„Polityka historyczna” – samo to określenie brzmi podejrzanie, bo zakłada, że pewne elementy historii należy – ze względów bieżącej polityki państwa – wydobyć lub zatuszować. Historia z tego punktu widzenia nie jest nauką, lecz rodzajem zasobu argumentów medialno-politycznych, z którego można czerpać do woli, oczywiście wybiórczo. Zasada wybiórczości leży w samej istocie konceptu polityki historycznej. Ale weźmy cudzy przykład, który może wydawać się się niemal szlachetny.

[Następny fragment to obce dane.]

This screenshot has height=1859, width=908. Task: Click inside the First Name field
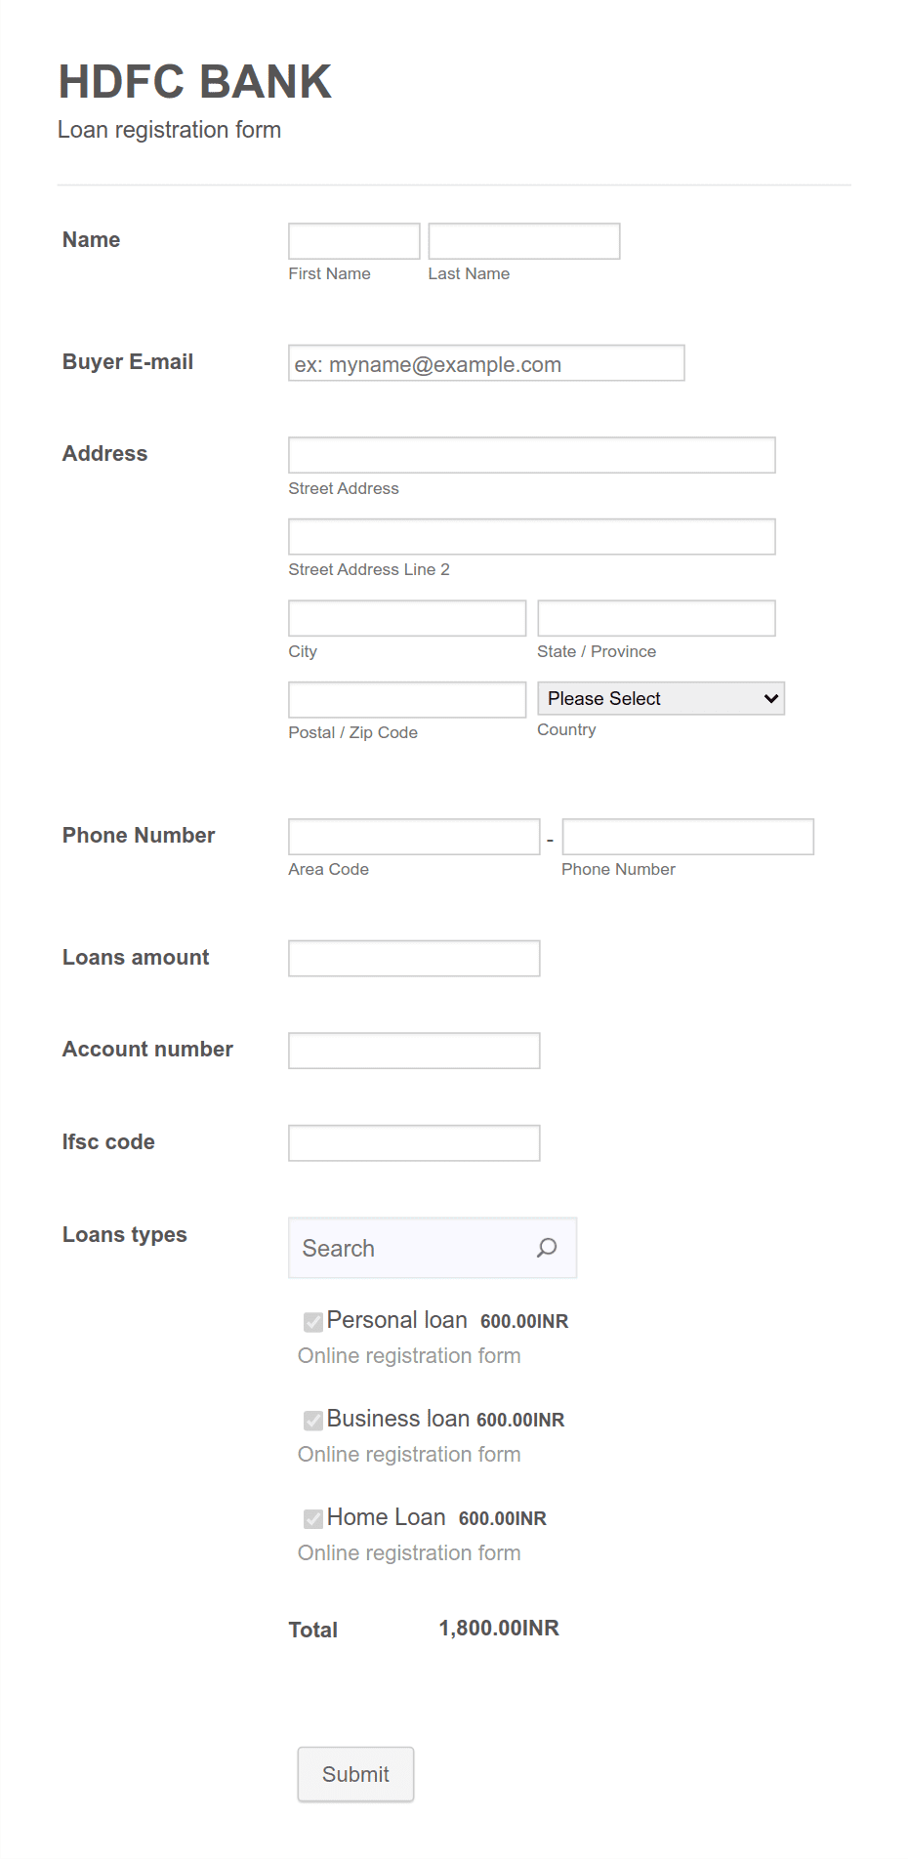353,240
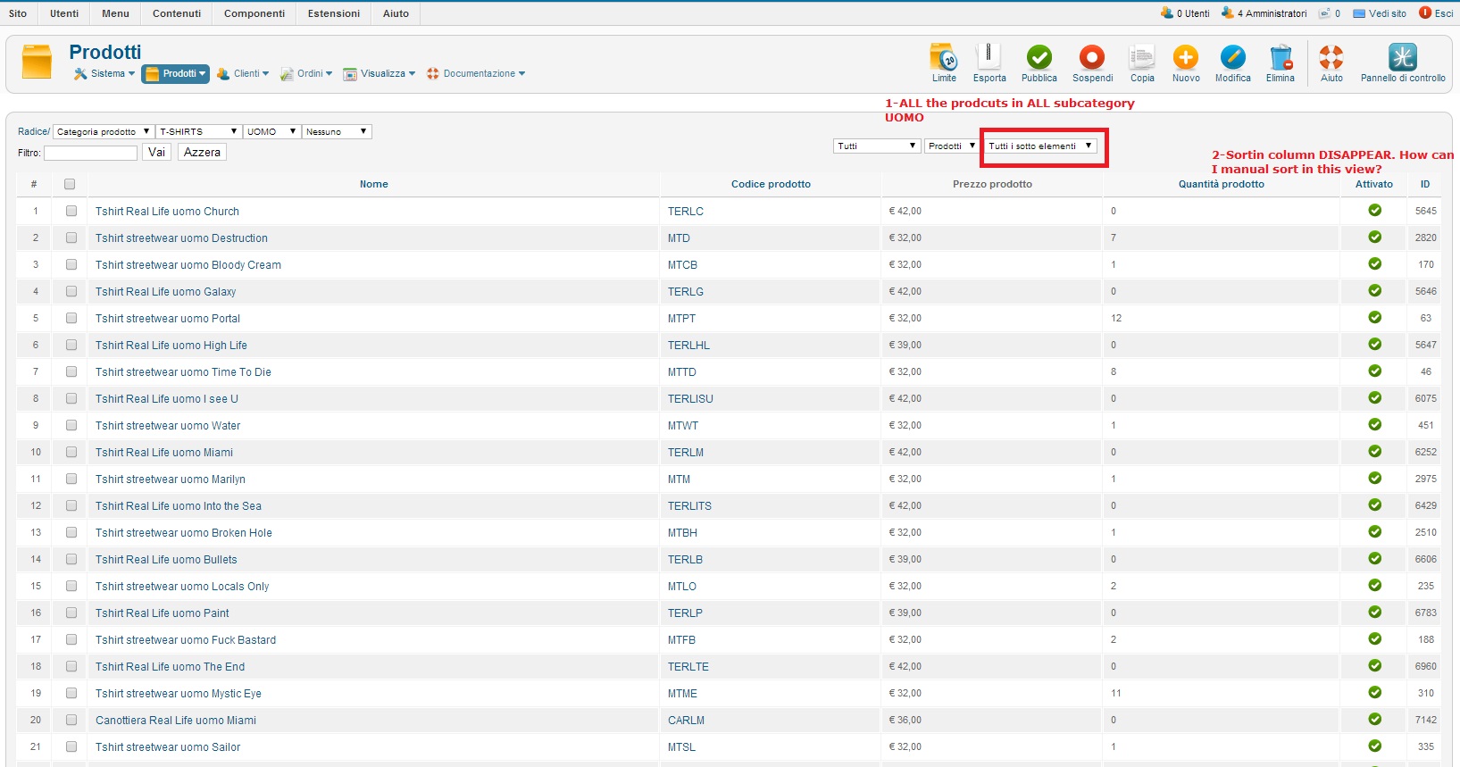Viewport: 1460px width, 767px height.
Task: Expand the 'Tutti i sotto elementi' dropdown
Action: click(x=1039, y=146)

W czasie swej kampanii prezydenckiej Emmanuel Macron, dziś już prezydent Francji, pojechał do Algieru, stolicy dawnej francuskiej kolonii, by pokazać, że niezbyt dobre stosunki między oboma krajami można naprawić, właśnie poprzez zręczne użycie polityki historycznej. Zadeklarował tam, że „kolonizacja była zbrodnią przeciw ludzkości”, bo chciał przed wyborami wypaść jako progresista. Naturalnie chodziło mu o kolonizację w starym stylu, takim, w jakim uprawiały go europejskie mocarstwa jeszcze w drugiej połowie ubiegłego wieku.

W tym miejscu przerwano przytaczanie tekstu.